What the task asks
When you reach the line with "You are a computer-use" in the records below, begin transcribing exactly and continue up to and including the line with "Toggle camera view in viewport", leaving out every picture.

Material for this exercise
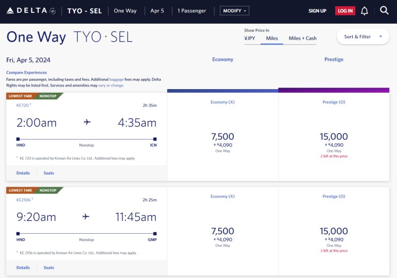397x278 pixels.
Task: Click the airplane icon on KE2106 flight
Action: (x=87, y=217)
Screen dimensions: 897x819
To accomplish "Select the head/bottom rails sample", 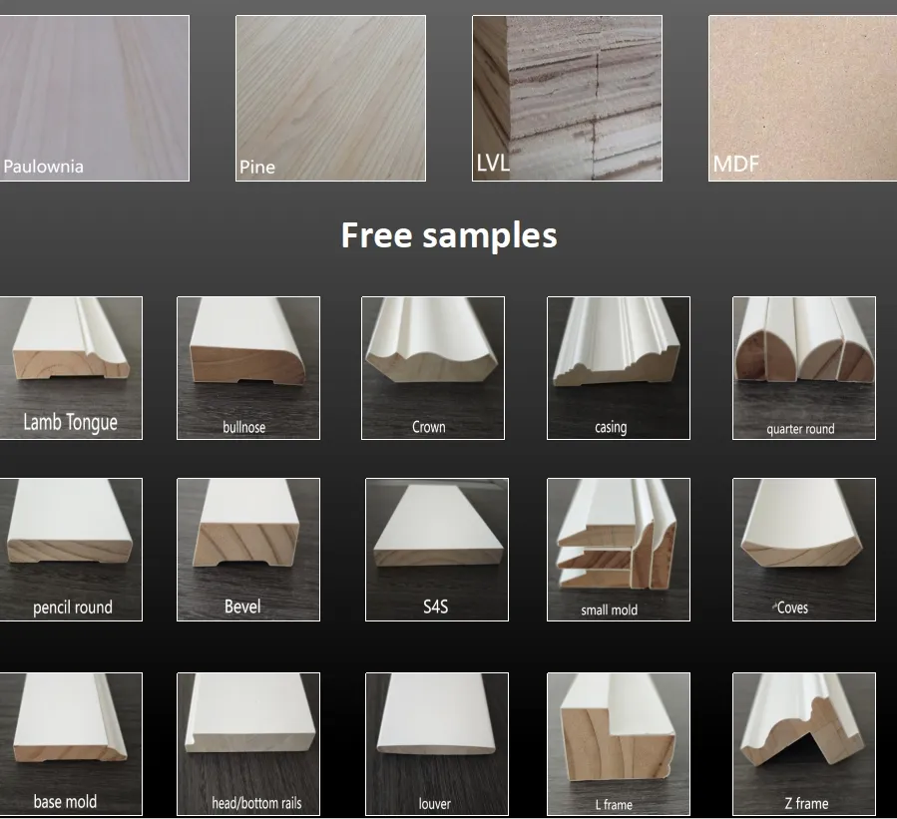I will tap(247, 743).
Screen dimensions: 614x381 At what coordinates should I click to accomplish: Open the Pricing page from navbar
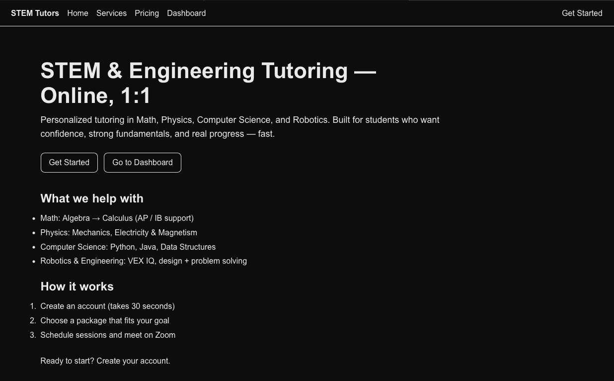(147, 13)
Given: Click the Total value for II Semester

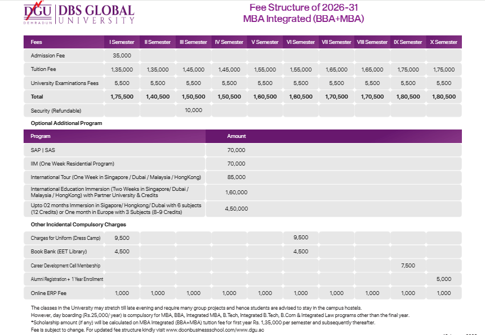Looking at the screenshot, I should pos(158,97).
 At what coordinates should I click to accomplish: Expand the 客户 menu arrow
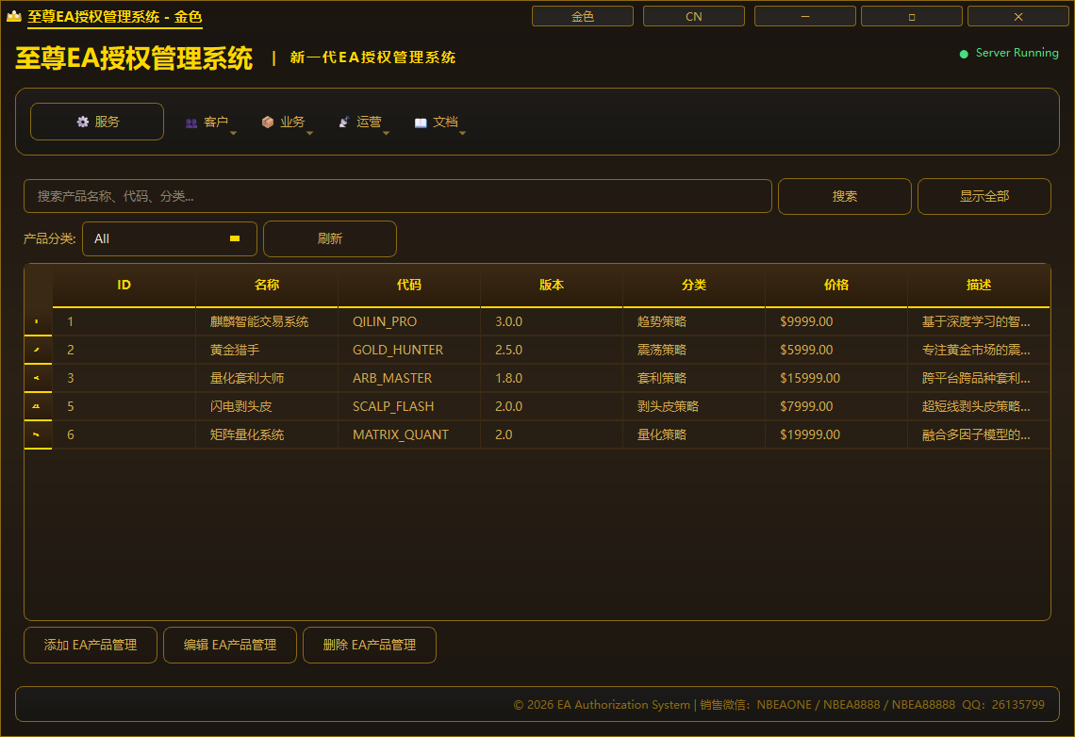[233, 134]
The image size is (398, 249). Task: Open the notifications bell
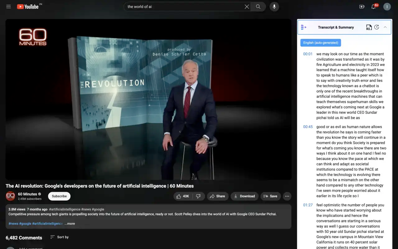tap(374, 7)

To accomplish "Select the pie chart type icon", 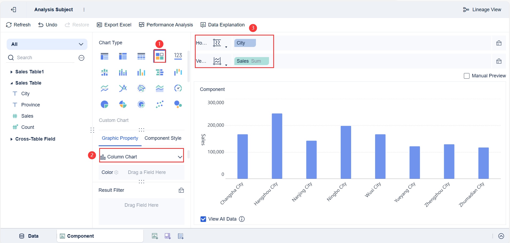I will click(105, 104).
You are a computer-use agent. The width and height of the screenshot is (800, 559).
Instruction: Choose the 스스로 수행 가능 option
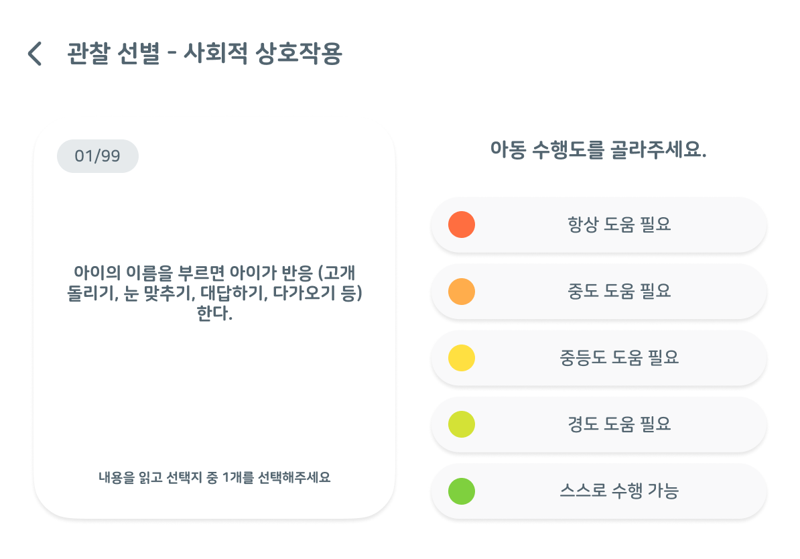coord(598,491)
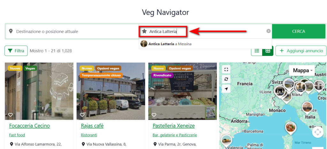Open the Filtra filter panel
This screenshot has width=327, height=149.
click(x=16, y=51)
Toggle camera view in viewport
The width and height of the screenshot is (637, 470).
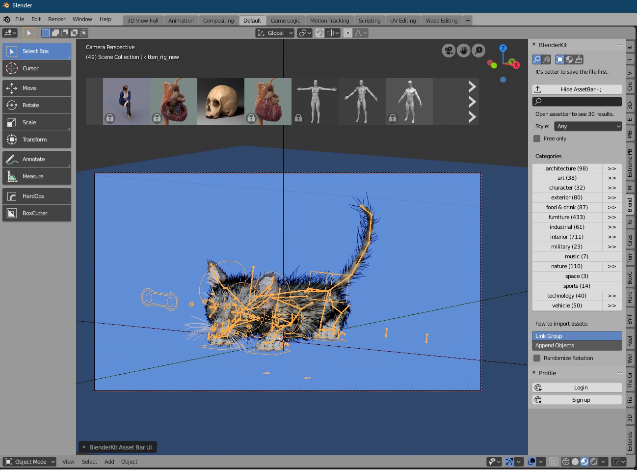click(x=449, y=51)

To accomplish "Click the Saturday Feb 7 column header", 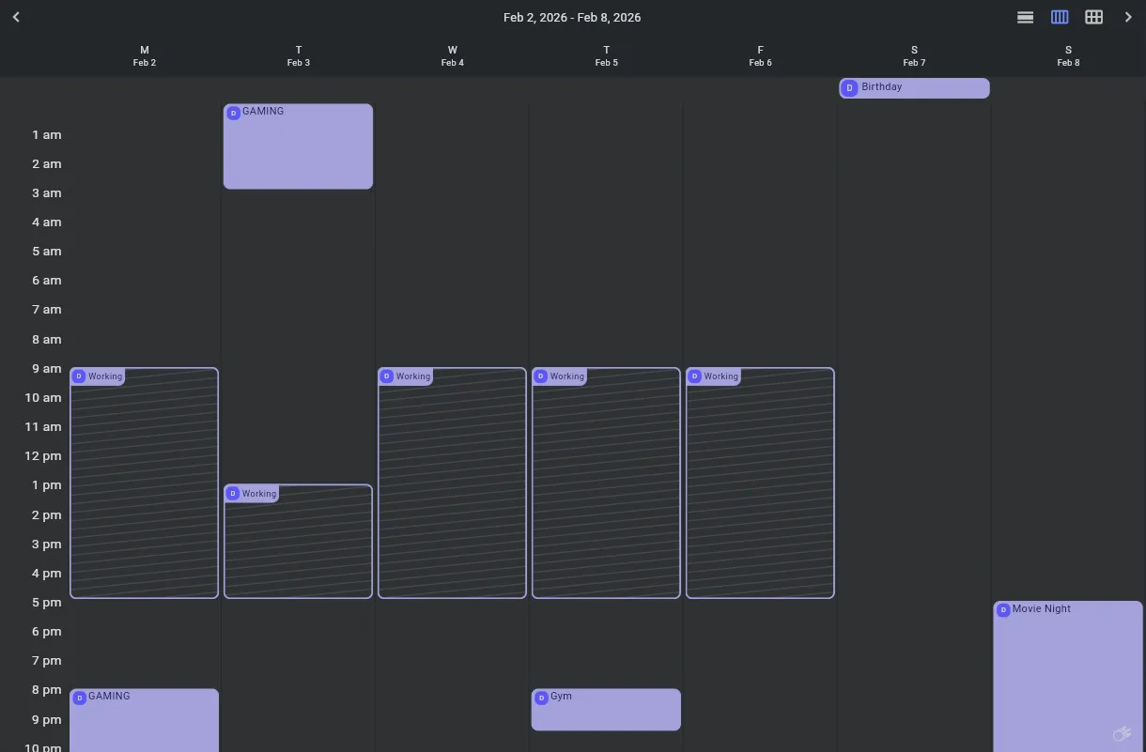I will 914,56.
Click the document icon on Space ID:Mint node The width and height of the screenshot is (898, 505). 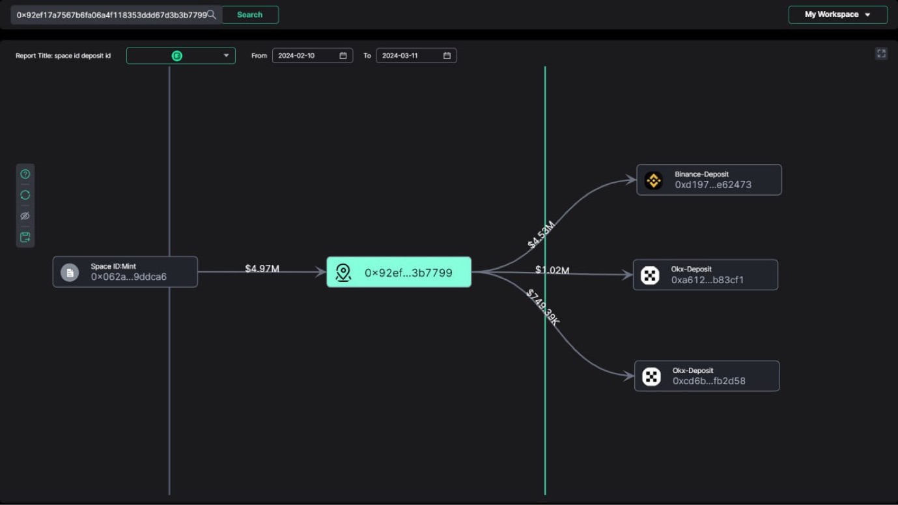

Completed exercise
You are a computer-use agent. The width and height of the screenshot is (800, 559).
Instruction: Choose the 스스로 수행 가능 option
coord(598,491)
Open the Filtra filter panel
This screenshot has width=327, height=149.
click(x=16, y=51)
Toggle camera view in viewport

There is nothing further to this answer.